───── Reading text ─────

Chicago, IL – Two of the last three states with court-based workers compensation systems are now closer to going with a more efficient administrative system. The Property Casualty Insurers Association of America (PCI) supports legislation that has recently passed the Oklahoma and Tennessee state legislatures that would take their workers compensation processes out of the legal system and make them quicker, more efficient and less costly.
Reform legislation has been signed into law by Tennessee Gov. Bill Haslam, and a similar bill is currently under consideration by Oklahoma Gov. Mary Fallin.
“We are very pleased that the Oklahoma and Tennessee legislators have passed bills that will improve their states’ workers compensation systems, and that Tennessee has enacted its reforms into law,” said Trey Gillespie, PCI’s senior workers compensation director. “This legislation will help speed up the resolution of claims while reducing litigation, cutting costs and allowing for better health outcomes. Workers and employers will both benefit.”
If the Oklahoma law is enacted, Alabama will be the only remaining state in the country with a court-based workers compensation system.

───── Dataset entries ─────

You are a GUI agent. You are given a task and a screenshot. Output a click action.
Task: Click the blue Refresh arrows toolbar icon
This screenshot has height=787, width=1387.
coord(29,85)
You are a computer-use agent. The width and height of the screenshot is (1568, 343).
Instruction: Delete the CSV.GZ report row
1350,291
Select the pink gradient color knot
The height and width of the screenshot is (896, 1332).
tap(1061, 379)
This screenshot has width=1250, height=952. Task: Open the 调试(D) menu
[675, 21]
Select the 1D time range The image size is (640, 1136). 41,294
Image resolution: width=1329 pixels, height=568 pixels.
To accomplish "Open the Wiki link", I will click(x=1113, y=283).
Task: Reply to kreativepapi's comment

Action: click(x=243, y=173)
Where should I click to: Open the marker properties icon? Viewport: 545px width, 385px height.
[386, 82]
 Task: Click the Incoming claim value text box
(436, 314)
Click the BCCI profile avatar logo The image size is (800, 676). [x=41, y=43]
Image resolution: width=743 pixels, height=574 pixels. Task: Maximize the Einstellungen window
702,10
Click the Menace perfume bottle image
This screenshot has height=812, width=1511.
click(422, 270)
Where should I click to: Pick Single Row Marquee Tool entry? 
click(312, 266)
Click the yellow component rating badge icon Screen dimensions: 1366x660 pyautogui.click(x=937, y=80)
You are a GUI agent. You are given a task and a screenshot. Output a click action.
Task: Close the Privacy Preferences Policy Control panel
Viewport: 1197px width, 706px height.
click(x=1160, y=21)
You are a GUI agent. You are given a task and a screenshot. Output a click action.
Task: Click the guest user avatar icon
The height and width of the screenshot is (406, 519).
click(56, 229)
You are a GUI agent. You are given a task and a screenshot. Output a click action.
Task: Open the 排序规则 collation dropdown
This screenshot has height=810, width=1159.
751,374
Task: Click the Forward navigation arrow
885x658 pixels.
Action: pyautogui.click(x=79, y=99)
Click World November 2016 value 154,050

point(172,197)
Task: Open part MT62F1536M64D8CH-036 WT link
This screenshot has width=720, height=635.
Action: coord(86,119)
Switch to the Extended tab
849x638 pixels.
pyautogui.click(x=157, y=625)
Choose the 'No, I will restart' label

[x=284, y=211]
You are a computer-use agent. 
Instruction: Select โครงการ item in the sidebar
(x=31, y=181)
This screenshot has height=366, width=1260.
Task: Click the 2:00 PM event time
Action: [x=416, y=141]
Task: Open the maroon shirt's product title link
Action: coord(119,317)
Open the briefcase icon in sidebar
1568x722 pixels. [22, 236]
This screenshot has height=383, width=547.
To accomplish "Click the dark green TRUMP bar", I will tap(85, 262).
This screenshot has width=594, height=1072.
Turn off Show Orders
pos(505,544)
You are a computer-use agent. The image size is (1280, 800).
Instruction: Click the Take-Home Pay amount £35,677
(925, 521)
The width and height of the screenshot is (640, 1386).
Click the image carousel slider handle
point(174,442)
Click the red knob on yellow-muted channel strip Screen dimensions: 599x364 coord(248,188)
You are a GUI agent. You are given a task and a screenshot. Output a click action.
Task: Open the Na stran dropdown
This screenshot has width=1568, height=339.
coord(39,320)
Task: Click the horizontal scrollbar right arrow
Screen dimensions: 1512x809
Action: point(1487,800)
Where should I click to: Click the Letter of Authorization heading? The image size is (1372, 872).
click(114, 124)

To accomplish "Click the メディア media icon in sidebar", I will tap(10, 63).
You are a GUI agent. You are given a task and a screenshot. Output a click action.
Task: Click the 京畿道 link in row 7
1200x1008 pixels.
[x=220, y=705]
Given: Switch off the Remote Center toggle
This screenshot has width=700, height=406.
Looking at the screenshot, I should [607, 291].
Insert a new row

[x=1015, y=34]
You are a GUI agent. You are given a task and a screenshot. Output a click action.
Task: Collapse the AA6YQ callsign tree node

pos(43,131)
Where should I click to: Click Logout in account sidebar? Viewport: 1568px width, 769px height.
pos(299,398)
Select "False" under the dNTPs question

─────

**Using the information:**
- A) Change "litigation" to "lawsuits" in the workers compensation article, and give its passage between "Reform legislation has" and "workers compensation system.", inclusive.
- B) Write what comes next in the workers compensation article, picking up after its final sentence.

**Answers to the problems:**
- A)
Reform legislation has been signed into law by Tennessee Gov. Bill Haslam, and a similar bill is currently under consideration by Oklahoma Gov. Mary Fallin.
“We are very pleased that the Oklahoma and Tennessee legislators have passed bills that will improve their states’ workers compensation systems, and that Tennessee has enacted its reforms into law,” said Trey Gillespie, PCI’s senior workers compensation director. “This legislation will help speed up the resolution of claims while reducing lawsuits, cutting costs and allowing for better health outcomes. Workers and employers will both benefit.”
If the Oklahoma law is enacted, Alabama will be the only remaining state in the country with a court-based workers compensation system.

- B)
The Oklahoma bill proposes the following reforms:
- Replaces the Workers Compensation Court with an administrative dispute resolution system
- Revamps the indemnity benefit system to make it more predictable and easier to administer without the need for attorney involvement
- Allows Oklahoma employers to opt-out of the workers compensation system and administer work related injury benefits to employees through a qualified benefit plan
- Allows Oklahoma employers who remain in the workers compensation system to develop an alternative dispute resolution program subject to the Federal Arbitration Act
The Tennessee legislation will do the following:
- Replaces litigation of claims before the chancery and district courts with an administrative dispute resolution system
- Revamps the permanent disability benefit determinations to make it more predictable while increasing the maximum benefit from 400 weeks to 450 weeks
- Requires the agency to adopt medical treatment guidelines
- Clarifies the three-member panel process for the selection of treating doctors
“The administrative and benefit reforms are of crucial importance to help improve systems that are too litigious, unpredictable, inefficient and costly,” said Gillespie. “An administrative-based system will allow for a less formal dispute mechanism, which reduces the reliance on attorneys, quicker access to the system, faster resolution of disputes, and ultimately, shorter claim durations and lower costs for everyone. We urge Gov. Fallin to sign the Oklahoma bill into law, and thank Gov. Haslam of Tennessee for having already done so.”